WORK INSTRUCTIONS => From the line with "The width and height of the screenshot is (362, 644)." through the line with "Click the bottom-left", repeat the entries verbatim, both end lines included, and add nothing.
- Opening Delimiter -
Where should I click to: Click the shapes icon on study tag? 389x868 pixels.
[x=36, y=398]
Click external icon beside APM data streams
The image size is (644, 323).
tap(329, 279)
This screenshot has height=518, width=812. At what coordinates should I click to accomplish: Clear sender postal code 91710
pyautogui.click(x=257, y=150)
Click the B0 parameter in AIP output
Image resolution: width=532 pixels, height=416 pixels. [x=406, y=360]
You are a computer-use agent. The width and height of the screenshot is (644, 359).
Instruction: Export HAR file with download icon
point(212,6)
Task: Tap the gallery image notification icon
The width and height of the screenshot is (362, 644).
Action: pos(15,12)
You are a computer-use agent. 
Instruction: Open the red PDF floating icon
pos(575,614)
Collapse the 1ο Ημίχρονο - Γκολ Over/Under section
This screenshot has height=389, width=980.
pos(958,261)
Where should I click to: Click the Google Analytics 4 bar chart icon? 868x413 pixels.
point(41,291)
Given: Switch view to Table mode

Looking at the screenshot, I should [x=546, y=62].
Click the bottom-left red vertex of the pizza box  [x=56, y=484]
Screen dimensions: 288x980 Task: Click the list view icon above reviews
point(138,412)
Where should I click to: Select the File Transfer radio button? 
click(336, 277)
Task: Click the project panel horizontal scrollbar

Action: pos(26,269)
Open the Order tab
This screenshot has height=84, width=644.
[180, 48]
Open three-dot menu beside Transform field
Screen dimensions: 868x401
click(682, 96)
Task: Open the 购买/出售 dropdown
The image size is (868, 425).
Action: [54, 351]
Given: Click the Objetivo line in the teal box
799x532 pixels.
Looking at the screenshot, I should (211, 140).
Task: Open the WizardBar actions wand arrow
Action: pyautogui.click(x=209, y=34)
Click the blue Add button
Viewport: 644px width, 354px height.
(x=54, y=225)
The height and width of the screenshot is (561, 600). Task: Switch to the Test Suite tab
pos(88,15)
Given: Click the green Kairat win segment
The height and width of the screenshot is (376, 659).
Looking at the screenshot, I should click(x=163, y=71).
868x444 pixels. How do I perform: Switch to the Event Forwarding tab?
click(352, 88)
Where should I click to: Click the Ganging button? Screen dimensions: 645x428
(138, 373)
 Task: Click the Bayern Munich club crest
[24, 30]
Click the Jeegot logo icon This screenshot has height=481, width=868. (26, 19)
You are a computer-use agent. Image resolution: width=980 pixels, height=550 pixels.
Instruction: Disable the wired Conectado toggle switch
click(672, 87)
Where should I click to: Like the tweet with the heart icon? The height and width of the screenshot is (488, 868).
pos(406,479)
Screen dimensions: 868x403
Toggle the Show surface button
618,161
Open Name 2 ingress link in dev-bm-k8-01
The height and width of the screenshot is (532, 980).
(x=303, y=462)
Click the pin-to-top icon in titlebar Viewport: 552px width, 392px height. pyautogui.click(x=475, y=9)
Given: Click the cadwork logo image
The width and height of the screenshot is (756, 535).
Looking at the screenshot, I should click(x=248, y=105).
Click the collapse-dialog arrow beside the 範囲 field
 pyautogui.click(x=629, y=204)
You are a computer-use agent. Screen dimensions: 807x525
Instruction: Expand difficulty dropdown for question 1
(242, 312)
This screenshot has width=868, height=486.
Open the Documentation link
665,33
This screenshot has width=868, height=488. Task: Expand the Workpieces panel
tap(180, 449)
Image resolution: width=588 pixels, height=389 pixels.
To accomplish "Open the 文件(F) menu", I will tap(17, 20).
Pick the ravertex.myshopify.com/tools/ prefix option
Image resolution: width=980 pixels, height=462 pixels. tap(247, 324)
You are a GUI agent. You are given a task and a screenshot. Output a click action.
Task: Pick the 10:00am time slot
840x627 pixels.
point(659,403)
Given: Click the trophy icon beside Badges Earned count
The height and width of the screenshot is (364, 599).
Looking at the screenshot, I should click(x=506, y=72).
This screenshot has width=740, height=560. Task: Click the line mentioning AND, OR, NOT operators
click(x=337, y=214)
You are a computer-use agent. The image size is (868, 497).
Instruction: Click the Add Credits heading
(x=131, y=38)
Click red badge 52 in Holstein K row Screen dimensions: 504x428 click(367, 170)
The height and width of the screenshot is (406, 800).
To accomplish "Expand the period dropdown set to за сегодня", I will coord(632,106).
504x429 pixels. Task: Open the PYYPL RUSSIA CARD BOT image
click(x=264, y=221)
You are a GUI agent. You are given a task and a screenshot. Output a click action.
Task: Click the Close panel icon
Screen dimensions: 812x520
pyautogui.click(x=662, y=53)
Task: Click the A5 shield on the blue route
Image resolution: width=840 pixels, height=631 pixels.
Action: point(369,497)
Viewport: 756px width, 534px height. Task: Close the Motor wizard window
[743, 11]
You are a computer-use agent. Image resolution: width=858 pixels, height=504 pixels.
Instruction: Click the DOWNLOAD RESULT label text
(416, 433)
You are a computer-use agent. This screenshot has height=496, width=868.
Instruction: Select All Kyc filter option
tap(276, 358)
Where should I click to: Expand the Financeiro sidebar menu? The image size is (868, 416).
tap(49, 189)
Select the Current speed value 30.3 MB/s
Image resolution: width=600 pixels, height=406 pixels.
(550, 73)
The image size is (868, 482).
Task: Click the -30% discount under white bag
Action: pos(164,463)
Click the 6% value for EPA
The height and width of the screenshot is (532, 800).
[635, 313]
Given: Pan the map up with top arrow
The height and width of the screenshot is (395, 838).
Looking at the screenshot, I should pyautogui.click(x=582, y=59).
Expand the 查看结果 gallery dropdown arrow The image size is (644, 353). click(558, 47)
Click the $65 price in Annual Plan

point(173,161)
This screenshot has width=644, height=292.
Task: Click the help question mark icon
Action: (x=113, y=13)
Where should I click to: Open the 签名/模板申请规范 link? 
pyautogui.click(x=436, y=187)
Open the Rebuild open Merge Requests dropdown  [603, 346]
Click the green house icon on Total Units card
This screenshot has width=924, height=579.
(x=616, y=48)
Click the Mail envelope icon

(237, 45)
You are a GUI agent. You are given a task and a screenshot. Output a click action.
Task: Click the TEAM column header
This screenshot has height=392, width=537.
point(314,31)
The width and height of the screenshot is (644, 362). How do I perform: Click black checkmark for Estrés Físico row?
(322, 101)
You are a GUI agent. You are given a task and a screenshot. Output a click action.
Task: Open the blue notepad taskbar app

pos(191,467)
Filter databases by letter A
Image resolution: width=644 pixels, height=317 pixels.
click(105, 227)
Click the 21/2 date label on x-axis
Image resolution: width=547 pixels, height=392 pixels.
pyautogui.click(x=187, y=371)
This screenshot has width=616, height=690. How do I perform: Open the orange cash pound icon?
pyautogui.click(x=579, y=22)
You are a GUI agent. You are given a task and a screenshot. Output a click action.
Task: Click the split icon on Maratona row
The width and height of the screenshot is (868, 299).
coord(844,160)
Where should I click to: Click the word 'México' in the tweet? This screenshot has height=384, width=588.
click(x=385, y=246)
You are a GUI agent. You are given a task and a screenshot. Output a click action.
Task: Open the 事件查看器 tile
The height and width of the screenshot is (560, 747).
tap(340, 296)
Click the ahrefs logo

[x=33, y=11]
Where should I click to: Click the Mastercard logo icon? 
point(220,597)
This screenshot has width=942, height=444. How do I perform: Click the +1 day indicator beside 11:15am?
- Closing Delimiter -
WRITTEN RESPONSE =>
The width and height of the screenshot is (362, 644).
Action: pos(15,12)
You are a computer-use agent. 
Instruction: Open the red PDF floating icon
pos(575,614)
Collapse the 1ο Ημίχρονο - Γκολ Over/Under section
This screenshot has height=389, width=980.
pos(958,261)
Where should I click to: Click the Google Analytics 4 bar chart icon? 868x413 pixels.
point(41,291)
Given: Switch view to Table mode

Looking at the screenshot, I should [x=546, y=62].
Click the bottom-left red vertex of the pizza box  [x=56, y=484]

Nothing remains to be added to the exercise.